• **THE EXERCISE**
Retype all of the items below, line for line, without changing a character.

• **DATA PROVIDED**
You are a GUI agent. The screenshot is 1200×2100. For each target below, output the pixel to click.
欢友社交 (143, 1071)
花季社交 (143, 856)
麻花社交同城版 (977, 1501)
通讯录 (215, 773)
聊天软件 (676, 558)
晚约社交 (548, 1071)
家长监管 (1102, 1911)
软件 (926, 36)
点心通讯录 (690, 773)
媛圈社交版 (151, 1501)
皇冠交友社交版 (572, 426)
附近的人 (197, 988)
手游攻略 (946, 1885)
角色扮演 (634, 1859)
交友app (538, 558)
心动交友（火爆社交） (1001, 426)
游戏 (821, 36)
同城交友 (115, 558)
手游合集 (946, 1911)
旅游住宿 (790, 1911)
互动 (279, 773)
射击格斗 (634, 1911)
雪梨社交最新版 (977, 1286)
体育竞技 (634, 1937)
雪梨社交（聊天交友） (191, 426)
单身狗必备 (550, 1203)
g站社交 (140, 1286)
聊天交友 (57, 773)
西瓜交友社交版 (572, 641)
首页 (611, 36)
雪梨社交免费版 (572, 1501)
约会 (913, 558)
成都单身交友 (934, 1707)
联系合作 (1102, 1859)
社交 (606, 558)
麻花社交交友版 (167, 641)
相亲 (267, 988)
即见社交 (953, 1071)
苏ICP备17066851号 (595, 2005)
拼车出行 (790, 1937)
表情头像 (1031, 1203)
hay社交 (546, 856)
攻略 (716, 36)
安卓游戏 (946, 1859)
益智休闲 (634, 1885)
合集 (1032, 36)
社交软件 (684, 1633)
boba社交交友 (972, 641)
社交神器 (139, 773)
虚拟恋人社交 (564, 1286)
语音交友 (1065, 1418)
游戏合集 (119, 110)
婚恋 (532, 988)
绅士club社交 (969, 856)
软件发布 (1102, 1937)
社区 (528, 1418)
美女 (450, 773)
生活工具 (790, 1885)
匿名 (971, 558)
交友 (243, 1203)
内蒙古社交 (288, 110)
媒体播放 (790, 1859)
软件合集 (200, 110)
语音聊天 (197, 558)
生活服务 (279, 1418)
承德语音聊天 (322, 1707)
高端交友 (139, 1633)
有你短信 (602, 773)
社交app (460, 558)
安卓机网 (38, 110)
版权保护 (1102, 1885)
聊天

• **THE RESPONSE**
You are a GUI agent. The screenshot is 1200×2100. For each target below, output the pixel to click.
欢友社交 (143, 1071)
花季社交 (143, 856)
麻花社交同城版 (977, 1501)
通讯录 (215, 773)
聊天软件 (676, 558)
晚约社交 (548, 1071)
家长监管 (1102, 1911)
软件 (926, 36)
点心通讯录 (690, 773)
媛圈社交版 (151, 1501)
皇冠交友社交版 (572, 426)
附近的人 (197, 988)
手游攻略 (946, 1885)
角色扮演 (634, 1859)
交友app (538, 558)
心动交友（火爆社交） (1001, 426)
游戏 (821, 36)
同城交友 (115, 558)
手游合集 (946, 1911)
旅游住宿 (790, 1911)
互动 (279, 773)
射击格斗 (634, 1911)
雪梨社交最新版 (977, 1286)
体育竞技 (634, 1937)
雪梨社交（聊天交友） (191, 426)
单身狗必备 (550, 1203)
g站社交 (140, 1286)
聊天交友 (57, 773)
西瓜交友社交版 (572, 641)
首页 (611, 36)
雪梨社交免费版 (572, 1501)
约会 (913, 558)
成都单身交友 (934, 1707)
联系合作 (1102, 1859)
社交 (606, 558)
麻花社交交友版 (167, 641)
相亲 (267, 988)
即见社交 (953, 1071)
苏ICP备17066851号 (595, 2005)
拼车出行 (790, 1937)
表情头像 (1031, 1203)
hay社交 (546, 856)
攻略 (716, 36)
安卓游戏 (946, 1859)
益智休闲 (634, 1885)
合集 (1032, 36)
社交软件 (684, 1633)
boba社交交友 (972, 641)
社交神器 (139, 773)
虚拟恋人社交 (564, 1286)
语音交友 (1065, 1418)
游戏合集 (119, 110)
婚恋 (532, 988)
绅士club社交 (969, 856)
软件发布 (1102, 1937)
社区 (528, 1418)
美女 (450, 773)
生活工具 (790, 1885)
匿名 (971, 558)
交友 (243, 1203)
内蒙古社交 (288, 110)
媒体播放 (790, 1859)
软件合集 (200, 110)
语音聊天 (197, 558)
生活服务 (279, 1418)
承德语音聊天 (322, 1707)
高端交友 (139, 1633)
有你短信 (602, 773)
社交app (460, 558)
安卓机网 (38, 110)
版权保护 (1102, 1885)
聊天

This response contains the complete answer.